Extrait du document
*-*-*
Soliloque
d'après Raymond Cousse, mise en scène de Michel
Vivier, avec Jean-Charles Lenoël.
Sur une petite scène, trône un pupitre d'école
géant. Il est à la taille du "petit garçon"
qui rentre, Jean-Charles Lenoël, acteur élancé,
au regard bleu, aux cheveux blonds, courts et en pétard,
le pantalon trop court et maintenu par des bretelles. Il vient
parler du monde tel qu'il l'observe autour de lui : Les enterrements
dont les processions passent devant la fenêtre de sa chambre.
Le boucher qui tue les vaches et les petits veaux. La sœur
de Marcel qui a une "bête à poils" entre
les jambes. Le commis du boucher, qui s'enferme avec la sœur
de Marcel dans sa chambre. Le frère de Marcel, qui est
parti faire la guerre et ne reviendra pas. L'école. L'Église...
Tout cela, l'enfant y est confronté, mais il comprend
surtout l'importance de ces choses-là parce que les adultes,
ses parents, l'instituteur, le curé, essaient de l'en
préserver en lui interdisant de les voir ou en évitant
de lui en parler et de lui expliquer le pourquoi et le comment.
*-*-*
Consigne
Reprenez la présentation du spectacle adapté de Raymond Cousse en enchaînant directement après sa dernière phrase.

Entrées de données
*-*-*
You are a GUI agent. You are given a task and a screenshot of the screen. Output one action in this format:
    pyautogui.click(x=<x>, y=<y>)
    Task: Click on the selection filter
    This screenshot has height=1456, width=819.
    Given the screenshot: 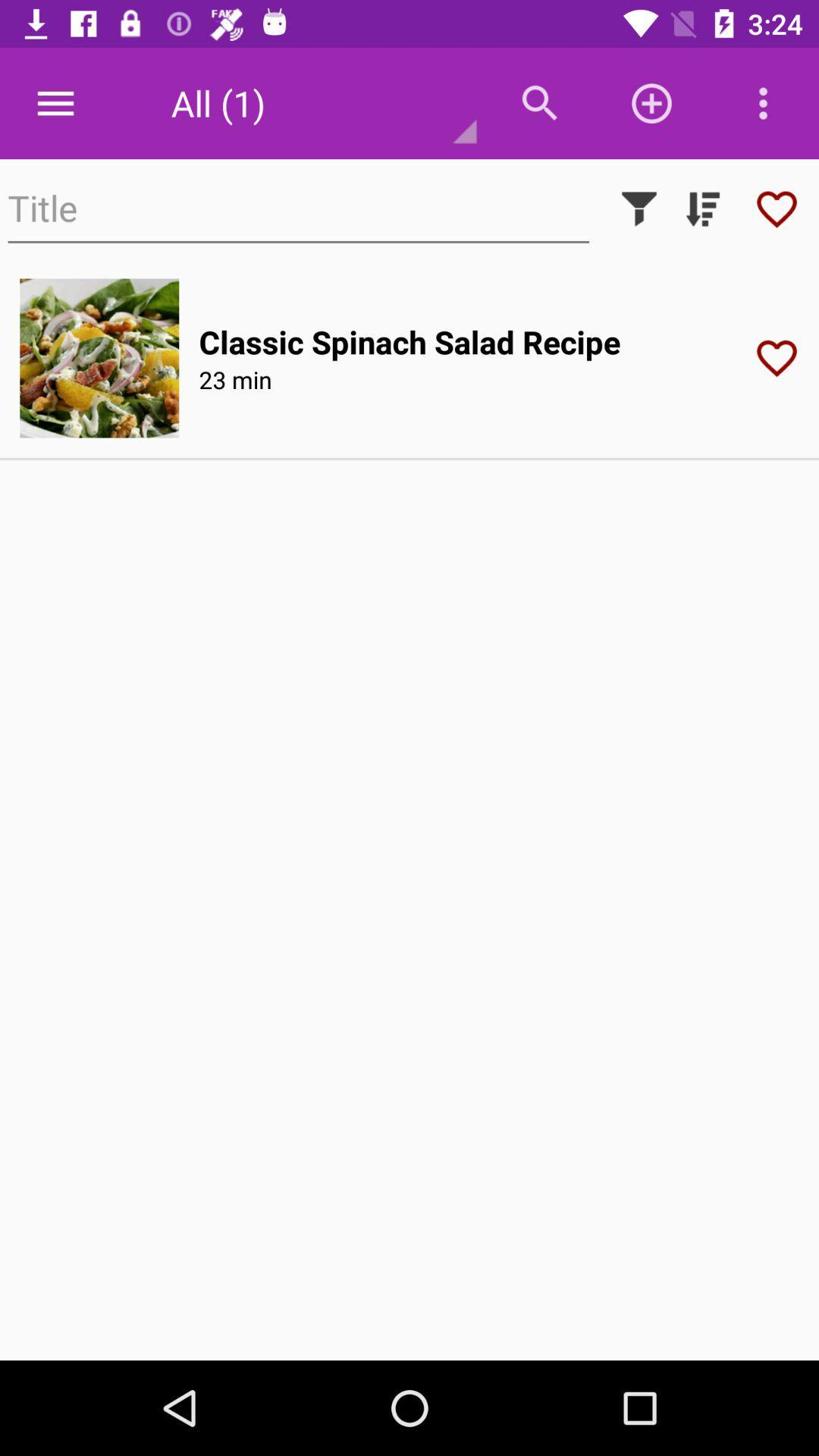 What is the action you would take?
    pyautogui.click(x=639, y=208)
    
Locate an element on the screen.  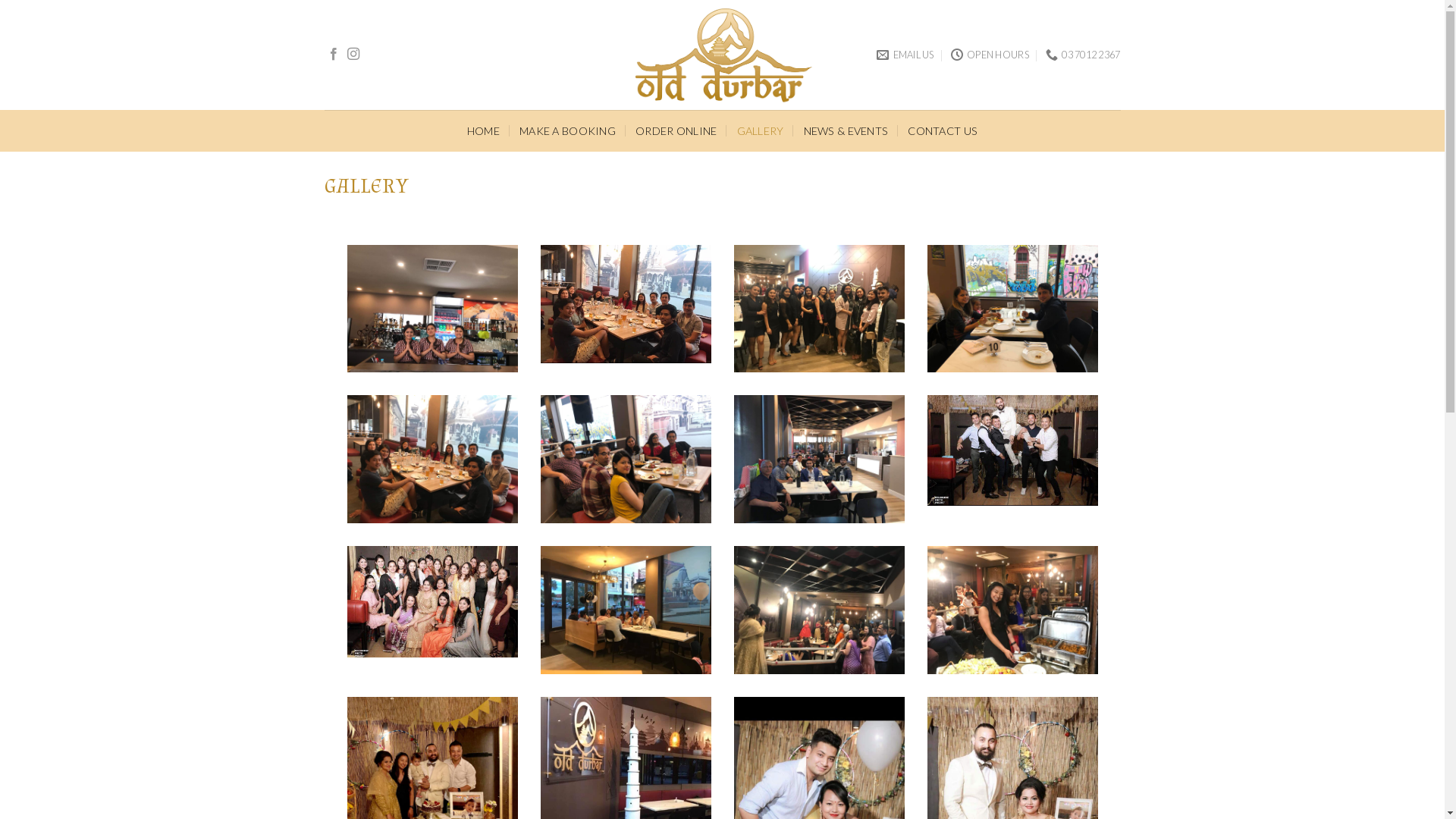
'NEWS & EVENTS' is located at coordinates (846, 130).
*-*-*
Réponse
Alors il regarde le monde qui l'entoure par la fenêtre,
à travers le trou d'une serrure ou par-dessus un muret,
sans jamais qu'on lui fournisse les clés pour l'aider
à comprendre. Il déchiffre les scènes de
leur quotidien, avec son ami Marcel, avec leur sensibilité
d'enfants, à travers ce que les adultes leur ont dit
aussi, par image ou par des périphrases que les petits
prennent au pied de la lettre, mais "ce ne sont que des
mots".
Le texte, beau, parfois cru, souvent poétique, de Raymond
Cousse est débité rapidement, l'enfant est plein
de vie. Les scènes s'enchaînent les unes aux autres.
Son imagination est débordante.
La scénographie, minimale, laisse le champ libre au
talent d'acteur de Jean-Charles Lenoël. Servi par la mise
en scène énergique de Michel Vivier qui le voit
occuper la scène, tourbillonner autour du pupitre géant,
il endosse aussi le rôle des personnages adultes le temps
d'une réplique. Et c'est là que se révèle
le grand talent de l'acteur, il est capable de passer de ce
rôle d'enfant à celui d'un instituteur sévère
rien que par la force de son regard; ses yeux suffisent à
faire croire à son personnage sans qu'il ait à
appuyer ses effets, comme sait aussi si bien le faire Bruce
Willis à l'écran par exemple.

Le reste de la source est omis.